**Directions**
Below are the records. Retype exactly the lines between the lines holding "Instruction: Click the SDXC card icon" and "Select the Qt5Core.dll", inclusive.

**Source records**
───

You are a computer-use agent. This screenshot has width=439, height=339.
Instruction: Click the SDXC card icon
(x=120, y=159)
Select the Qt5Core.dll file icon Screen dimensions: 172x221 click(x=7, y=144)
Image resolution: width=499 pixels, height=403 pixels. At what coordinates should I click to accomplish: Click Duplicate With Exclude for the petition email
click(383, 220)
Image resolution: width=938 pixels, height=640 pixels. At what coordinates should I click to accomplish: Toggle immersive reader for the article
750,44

───

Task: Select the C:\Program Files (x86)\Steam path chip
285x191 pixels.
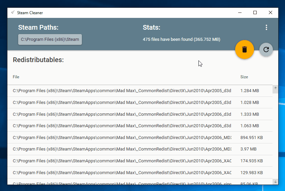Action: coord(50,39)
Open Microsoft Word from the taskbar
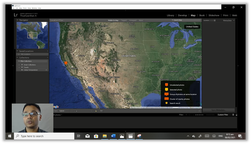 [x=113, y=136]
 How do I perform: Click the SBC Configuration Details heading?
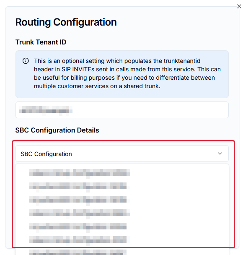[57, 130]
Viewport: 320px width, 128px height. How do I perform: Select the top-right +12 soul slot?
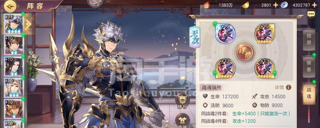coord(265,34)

───

**Finished task**
Instruction: Click the SDXC card icon
(x=120, y=159)
Select the Qt5Core.dll file icon Screen dimensions: 172x221 click(x=7, y=144)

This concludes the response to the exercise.